I went to the police when I was being harassed by someone, I felt the police wouldn't take it seriously but they so did as it was obvious the individual was known to them and they had other complaints about the individual.

Kidsrold · 08/01/2026 07:14

Go to the police and be honest with your husband. That way you don’t have anything to hide from anyone and the pressure is off.

purpleygrey · 08/01/2026 07:17

I remember a similar story - the previous op had kissed the builder though hasn’t she ?

DierdreDaphne · 08/01/2026 07:18

AnotherNameChange1234567 · 08/01/2026 00:51

If you told your husband that you felt intimidated by him being in the address with you due to his behaviour, and that you went along with the texts to try to pacify him until he left, would he believe you?
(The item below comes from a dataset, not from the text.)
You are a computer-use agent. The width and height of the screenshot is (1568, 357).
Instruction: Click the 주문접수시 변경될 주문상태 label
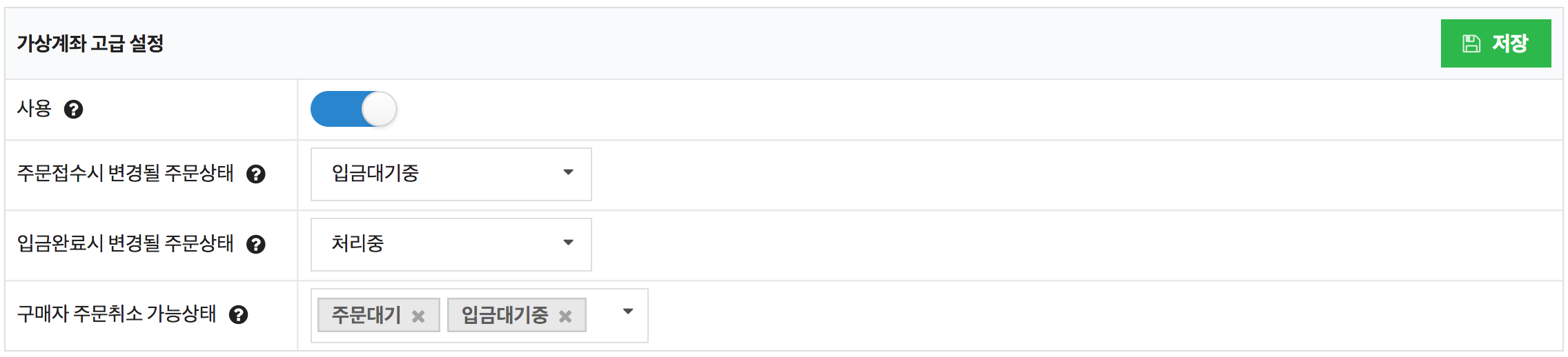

Also speaking as a police officer, this is definitely one to report.

Not if he had any sense he wouldn't. After all she would have said something at the time, surely?

Pippa12 · 08/01/2026 07:21

PollyBell · 08/01/2026 05:52

The OP made a choice, if the OP did nothing wrong there is no reason why they cant tell their husband

and tell the man to stop being so stupid and go away it is not Eastenders

Maybe I’m misunderstanding your comment? Making a ‘bad’ choice leaves you open to scam artists to do as they wish? TBF her choice was to walk away ‘when she wanted to’ (sic) ‘go further’. Quite commendable some might say after the shite I’ve read on here over the years!

I have posted earlier that I agree OP should tell her husband.

MissyPants · 08/01/2026 07:26

Checkatrade doesn't mean shit.
We hired a roofer from there, and after quotes from other roofers, I found out he was using the same bogus roof photos of someone's damaged roof to pretend it was our roof. He over quoted me by thousands for tiles that weren't even damaged.
I left a message on his phone to cancel the work with him after I found out, he just tuned up at the house anyway and when he did I confronted him about it.
He got angry and said he has to carry out the work now as he has bought the materials. After me telling him no at the door, he told me he was going to call my partner, and he rang my partner at work to have a go at him.
He was annoyed I caught him out, and tried intimidating me at my own house when he turned up , he was fuming that I caught him out.
Why did he call my partner when I already told him no? Haven't used that site again.

LoudSnoringDog · 08/01/2026 07:27

He’s a bit daft if he continues with this.
report to the police.
block him.
try to not flirt with people doing work on your property.

Makingadecision · 08/01/2026 07:27

Police or solicitor to write a warning letter

ikethedog · 08/01/2026 07:30

Just tell your husband and remove his power. You didn’t do anything. Look, even if the police do talk to him it isn’t going to stop him sharing the messages if he wants to. I’d be upfront with your dh and then tell the wanker to crack on and do what he likes. How sad that he has to resort to such low class behaviour for money.

GAJLY · 08/01/2026 07:33

Dollyfloss · 08/01/2026 00:45

Yes go to the police. They’ll probably give him a warning and he’ll back off.

I agree with this 👆🏻

nevernotmaybe · 08/01/2026 07:35

FlamingoQueen · 08/01/2026 07:10

Go to the Police. You should say to your DH that you replied how you did to keep yourself safe at home. If you’d put ‘no’ then the next time he came round he could have tried something else. Also worth (after going to the Police) that you do suggest that women don’t hire this man. Lesson learnt - don’t ever put anything in writing!

Or dont be childish, and tell the truth.